70 Prozent der jungen Frauen schon online beleidigt oder belästigt

Ein Großteil der Mädchen und jungen Frauen in Deutschland erfährt digitale Gewalt. Zu diesem Ergebnis kommt das Kinderhilfswerk Plan International. Viele Betroffene verlassen deswegen die sozialen Netzwerke.
Von PRO
Beleidigende Nachrichten und Kommentare gehören für viele junge Frauen mittlerweile zum Alltag

Beleidigende Kommentare, Drohungen oder ungefragtes Zusenden von Penis-Bildern: 70 Prozent aller jungen Frauen in Deutschland waren bereits Opfer von digitaler Gewalt. Das geht aus dem Welt-Mädchenbericht der Kinderrechtsorganisation Plan International hervor. Damit ist Deutschland eines der am meisten betroffenen Länder. Weltweit haben 58 Prozent der Mädchen solche Erfahrungen gemacht, in Europa 63 Prozent.

Digitale Gewalt kann sich laut Plan International verschieden ausdrücken. Mit 67 Prozent sind Beschimpfungen oder Beleidigungen in Deutschland am weitesten verbreitet. Sexuelle Belästigungen haben 55 Prozent der für die Studie Befragten bereits erlebt. Beleidigungen wegen des Aussehens waren 44 Prozent ausgesetzt. Fast ebenso viele – 41 Prozent der Befragten – wurden bereits rassistisch beleidigt. Weit verbreitet sind ebenfalls Stalking (41 Prozent), Hass wegen der sexuellen Orientierung (35 Prozent) und Androhung von physischer Gewalt (33 Prozent). Dem Bericht von Plan International zufolge, gaben 18 Prozent der jungen Frauen an, bereits jegliche Form der digitalen Gewalt erlebt zu haben.
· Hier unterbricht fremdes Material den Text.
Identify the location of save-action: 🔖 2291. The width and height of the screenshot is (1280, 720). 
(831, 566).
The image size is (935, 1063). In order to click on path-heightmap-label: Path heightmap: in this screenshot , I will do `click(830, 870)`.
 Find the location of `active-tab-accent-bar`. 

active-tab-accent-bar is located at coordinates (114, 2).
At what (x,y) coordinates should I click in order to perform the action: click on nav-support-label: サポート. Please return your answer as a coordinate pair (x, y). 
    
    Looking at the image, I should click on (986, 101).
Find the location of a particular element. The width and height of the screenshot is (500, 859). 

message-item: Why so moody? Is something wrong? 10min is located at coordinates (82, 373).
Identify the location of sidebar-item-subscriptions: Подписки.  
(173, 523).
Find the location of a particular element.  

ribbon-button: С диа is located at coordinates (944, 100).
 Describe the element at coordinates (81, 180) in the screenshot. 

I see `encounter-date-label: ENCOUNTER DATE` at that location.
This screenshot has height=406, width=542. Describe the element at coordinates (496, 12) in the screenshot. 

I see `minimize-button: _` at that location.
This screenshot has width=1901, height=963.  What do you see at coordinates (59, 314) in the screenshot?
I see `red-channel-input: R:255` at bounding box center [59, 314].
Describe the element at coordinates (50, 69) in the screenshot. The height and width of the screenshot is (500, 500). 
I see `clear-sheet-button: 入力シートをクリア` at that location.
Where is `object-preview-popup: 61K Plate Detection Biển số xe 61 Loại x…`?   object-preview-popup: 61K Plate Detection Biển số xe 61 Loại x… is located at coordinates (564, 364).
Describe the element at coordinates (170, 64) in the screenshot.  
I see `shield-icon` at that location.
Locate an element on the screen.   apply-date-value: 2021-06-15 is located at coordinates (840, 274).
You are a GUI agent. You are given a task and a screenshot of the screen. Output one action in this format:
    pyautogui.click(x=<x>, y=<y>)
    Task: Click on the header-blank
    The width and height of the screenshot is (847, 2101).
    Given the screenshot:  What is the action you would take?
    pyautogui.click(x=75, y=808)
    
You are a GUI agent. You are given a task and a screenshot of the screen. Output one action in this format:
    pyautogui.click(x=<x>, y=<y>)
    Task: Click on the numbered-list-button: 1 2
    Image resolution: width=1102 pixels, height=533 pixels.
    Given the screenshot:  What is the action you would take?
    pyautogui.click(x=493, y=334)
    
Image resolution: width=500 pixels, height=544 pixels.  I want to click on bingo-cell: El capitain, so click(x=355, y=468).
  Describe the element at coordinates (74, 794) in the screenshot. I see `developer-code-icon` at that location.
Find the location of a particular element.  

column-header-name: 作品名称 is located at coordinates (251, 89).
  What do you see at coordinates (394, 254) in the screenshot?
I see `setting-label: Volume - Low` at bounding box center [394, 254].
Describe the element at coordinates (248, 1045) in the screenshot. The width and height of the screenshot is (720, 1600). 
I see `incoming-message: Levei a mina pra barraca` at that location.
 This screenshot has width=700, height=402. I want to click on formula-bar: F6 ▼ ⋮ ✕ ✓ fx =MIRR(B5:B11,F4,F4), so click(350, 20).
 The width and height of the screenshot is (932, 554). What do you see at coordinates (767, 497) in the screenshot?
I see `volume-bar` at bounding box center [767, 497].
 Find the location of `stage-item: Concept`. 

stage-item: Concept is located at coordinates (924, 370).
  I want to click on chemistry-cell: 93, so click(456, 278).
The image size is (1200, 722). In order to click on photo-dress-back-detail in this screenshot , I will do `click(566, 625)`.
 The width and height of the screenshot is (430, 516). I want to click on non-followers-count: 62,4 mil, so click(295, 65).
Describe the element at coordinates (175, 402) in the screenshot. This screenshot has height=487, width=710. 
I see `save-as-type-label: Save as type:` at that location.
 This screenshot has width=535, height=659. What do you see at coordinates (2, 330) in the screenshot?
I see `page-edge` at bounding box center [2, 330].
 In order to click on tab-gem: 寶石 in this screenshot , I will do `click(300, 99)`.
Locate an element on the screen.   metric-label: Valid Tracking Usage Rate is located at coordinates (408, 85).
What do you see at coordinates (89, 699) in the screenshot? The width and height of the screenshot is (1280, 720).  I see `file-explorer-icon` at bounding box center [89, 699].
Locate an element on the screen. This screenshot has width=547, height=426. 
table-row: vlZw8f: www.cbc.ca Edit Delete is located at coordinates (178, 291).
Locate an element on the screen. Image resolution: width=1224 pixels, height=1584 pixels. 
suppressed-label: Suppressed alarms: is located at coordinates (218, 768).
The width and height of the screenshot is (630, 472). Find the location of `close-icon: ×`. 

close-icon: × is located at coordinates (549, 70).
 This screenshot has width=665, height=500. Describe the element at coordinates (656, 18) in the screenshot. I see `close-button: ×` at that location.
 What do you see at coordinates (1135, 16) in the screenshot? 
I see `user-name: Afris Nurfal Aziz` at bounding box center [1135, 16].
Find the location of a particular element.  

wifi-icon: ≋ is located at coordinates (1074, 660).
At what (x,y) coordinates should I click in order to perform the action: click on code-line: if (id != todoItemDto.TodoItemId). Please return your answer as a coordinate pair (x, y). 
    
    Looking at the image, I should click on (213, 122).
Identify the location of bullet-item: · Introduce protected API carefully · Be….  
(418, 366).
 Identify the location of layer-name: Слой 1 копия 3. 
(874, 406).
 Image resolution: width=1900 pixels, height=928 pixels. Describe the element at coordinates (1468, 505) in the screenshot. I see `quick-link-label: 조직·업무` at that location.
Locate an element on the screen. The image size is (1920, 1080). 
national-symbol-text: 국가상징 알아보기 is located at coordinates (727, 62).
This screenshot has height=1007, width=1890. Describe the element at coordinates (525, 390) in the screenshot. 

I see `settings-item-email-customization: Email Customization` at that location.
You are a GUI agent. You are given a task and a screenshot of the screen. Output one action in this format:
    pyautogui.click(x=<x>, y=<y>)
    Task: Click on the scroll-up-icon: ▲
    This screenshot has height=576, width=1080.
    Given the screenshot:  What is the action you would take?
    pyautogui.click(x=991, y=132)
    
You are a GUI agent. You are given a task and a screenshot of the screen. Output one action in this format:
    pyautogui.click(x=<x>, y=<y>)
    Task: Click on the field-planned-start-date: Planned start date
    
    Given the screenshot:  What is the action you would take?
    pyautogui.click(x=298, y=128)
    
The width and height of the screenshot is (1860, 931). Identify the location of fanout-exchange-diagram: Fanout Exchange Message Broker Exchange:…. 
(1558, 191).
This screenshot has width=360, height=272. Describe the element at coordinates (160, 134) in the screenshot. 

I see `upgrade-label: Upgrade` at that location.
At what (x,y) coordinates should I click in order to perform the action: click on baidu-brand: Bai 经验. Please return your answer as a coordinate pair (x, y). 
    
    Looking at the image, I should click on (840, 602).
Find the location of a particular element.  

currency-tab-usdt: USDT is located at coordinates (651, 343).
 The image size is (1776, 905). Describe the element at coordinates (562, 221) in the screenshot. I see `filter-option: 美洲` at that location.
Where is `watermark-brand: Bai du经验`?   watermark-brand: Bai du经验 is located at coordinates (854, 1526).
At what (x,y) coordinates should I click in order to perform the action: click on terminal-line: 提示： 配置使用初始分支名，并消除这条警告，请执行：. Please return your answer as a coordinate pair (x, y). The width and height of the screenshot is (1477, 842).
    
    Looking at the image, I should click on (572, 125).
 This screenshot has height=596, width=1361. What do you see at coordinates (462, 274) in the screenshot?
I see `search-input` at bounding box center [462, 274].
Psychische Folgen und Schulprobleme

In dem Bericht untersuchte die Kinderrechtsorganisation auch die Folgen digitaler Gewalt. Demnach empfinden zwei von drei Befragten deswegen mentalen oder emotionalen Stress, ähnlich viele haben ein geringeres Selbstwertgefühl. Bei 17 Prozent führten die Erfahrungen mit digitaler Gewalt zu Problemen in der Schule. Für fast ein Viertel hat digitale Gewalt Auswirkungen auf das körperliche Wohlbefinden. „Es ist unverantwortlich, dass die Betroffenen mit Online-Gewalt allein gelassen werden“, sagte die Vorsitzende der Geschäftsführung von Plan International Deutschland, Maike Röttger. Diese tiefgreifenden Folgen für das Selbstvertrauen der jungen Frauen haben Auswirkungen auf deren gesamtes Leben.

Röttger fordert daher digitale Plattformen auf, ihre Nutzerinnen verstärkt zu schützen und Meldemechanismen zu optimieren. Ziel müsse es sein, Täter zur Rechenschaft zu ziehen. Auf der Homepage der Organisation befindet sich ein offener Brief mit entsprechenden Forderungen, der dort unterzeichnet werden kann.

Mädchen verlassen Soziale Netzwerke

Laut der Umfrage sind in Deutschland besonders junge Frauen auf Instagram (45 Prozent) und Facebook (35 Prozent) von digitaler Gewalt betroffen. Aber auch auf YouTube und Snapchat ist rund jede Fünfte junge Erwachsene betroffen. Bei TikTok und Twitter ist digitale Gewalt weniger verbreitet.

Als Folge nutzten 11 Prozent die sozialen Medien weniger, neun Prozent verhielten sich inaktiver und schrieben beispielsweise keine eigenen Posts mehr. Jede zwanzigste Befragte hat sich komplett von sozialen Medien zurückgezogen.

Nach eigenen Angaben hat Plan International für den Welt-Medienbericht mehr als 14.000 Mädchen und junge Frauen im Alter zwischen 15 und 24 Jahren befragt, darunter 1.003 aus Deutschland. Die Befragten kamen aus 22 Ländern.